In the case of an LLC carrying on business in Canada, Canada will look only to the presence and activities in Canada of the LLC for purposes of determining whether the LLC earns income through a permanent establishment and will not look to those of the members acting in their own right.
The TE clarifies that Treaty benefits may be claimed by looking through a fiscally transparent entity in a third country. The example given was that of a U.S. resident owning a French entity that earns Canadian-source dividends. If the French entity is fiscally transparent for U.S. tax purposes, the U.S. resident can claim Treaty benefits with respect to the dividend, even if the French entity is not fiscally transparent for Canadian or French tax purposes. If the Canada-France Tax Treaty is also applicable, then the Canadian withholding tax rate would be the lesser of the Treaty rate and the Canada-France Tax Treaty rate. This result will be particularly useful in the case of related-party interest, as the Treaty is the first Canadian tax treaty to reduce the withholding tax rate (gradually) to nil for U.S. residents that qualify for Treaty benefits. Similar compliance issues as those described above with respect to LLCs would presumably apply to the third-country entity.
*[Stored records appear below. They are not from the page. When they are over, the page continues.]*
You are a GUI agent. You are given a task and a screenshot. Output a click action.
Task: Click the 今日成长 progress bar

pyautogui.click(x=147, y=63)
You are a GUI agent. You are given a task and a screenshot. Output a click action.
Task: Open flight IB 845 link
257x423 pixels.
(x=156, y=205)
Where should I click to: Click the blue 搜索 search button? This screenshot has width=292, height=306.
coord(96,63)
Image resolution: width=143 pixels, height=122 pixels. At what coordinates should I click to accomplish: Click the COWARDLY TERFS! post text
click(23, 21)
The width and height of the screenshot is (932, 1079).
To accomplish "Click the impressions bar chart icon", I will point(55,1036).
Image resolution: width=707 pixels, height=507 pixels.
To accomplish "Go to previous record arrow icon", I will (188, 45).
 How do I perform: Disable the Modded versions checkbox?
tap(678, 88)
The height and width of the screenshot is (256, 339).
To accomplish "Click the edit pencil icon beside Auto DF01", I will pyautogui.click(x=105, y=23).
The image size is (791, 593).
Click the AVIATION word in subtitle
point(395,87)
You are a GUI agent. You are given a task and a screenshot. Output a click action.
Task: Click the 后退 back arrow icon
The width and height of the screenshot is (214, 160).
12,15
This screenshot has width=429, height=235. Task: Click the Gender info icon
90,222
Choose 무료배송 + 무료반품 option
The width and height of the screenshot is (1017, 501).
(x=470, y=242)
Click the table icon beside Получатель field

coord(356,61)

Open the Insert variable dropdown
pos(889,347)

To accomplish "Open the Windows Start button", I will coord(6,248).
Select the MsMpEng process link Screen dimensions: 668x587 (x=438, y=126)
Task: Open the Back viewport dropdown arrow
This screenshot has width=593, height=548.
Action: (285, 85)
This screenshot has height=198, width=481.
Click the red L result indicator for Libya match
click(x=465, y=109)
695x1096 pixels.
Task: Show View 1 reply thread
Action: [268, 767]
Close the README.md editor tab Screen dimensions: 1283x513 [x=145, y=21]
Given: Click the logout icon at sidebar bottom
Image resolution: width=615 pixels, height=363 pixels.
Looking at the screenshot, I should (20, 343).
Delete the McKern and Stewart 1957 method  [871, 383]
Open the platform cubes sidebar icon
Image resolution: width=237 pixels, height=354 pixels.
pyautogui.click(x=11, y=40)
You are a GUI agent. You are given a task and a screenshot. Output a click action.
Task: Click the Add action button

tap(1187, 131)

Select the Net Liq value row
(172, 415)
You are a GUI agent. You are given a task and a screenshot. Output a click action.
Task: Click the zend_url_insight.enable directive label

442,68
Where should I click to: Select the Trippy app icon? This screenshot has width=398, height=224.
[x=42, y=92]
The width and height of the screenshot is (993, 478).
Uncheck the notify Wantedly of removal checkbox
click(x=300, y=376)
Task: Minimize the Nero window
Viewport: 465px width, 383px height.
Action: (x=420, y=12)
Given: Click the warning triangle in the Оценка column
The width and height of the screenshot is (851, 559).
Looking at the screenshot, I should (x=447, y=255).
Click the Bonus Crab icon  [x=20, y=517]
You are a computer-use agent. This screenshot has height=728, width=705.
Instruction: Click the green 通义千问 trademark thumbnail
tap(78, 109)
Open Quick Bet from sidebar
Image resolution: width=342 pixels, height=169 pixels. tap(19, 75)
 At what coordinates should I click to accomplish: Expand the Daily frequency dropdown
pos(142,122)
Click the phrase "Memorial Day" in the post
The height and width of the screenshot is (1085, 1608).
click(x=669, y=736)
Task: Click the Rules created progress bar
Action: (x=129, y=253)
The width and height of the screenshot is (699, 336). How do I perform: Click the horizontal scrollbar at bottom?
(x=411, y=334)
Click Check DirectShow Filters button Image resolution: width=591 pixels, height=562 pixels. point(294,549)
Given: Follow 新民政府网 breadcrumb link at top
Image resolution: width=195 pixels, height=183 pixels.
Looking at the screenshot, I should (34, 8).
The Protocol will add language to the dividend article to allow access to the 5% withholding tax rate where shares are held through a fiscally transparent entity. The 5% rate applies only if the beneficial owner of the shares is a company that owns 10% or more of the voting stock of the dividend payer. Voting stock held indirectly through a fiscally transparent entity will generally be taken into account under the new language. The CRA has taken the position under the existing Treaty that the voting stock of a Canadian corporation must be directly held by a U.S. company in order to meet the requirements for the 5% rate. It is interesting that the TE states that the U.S. considers the new language to be "merely a clarification," suggesting they are not in agreement with the CRA's interpretation of the existing Treaty. A U.S. company that has recently suffered the 15% withholding tax rate on dividends paid by a Canadian corporation to a partnership, and that would have qualified for the 5% rate if indirect share ownership were counted, could consider whether to challenge the CRA's position by applying for a refund of the excess withholding tax.
The content of this article is intended to provide a general guide to the subject matter. Specialist advice should be sought about your specific circumstances.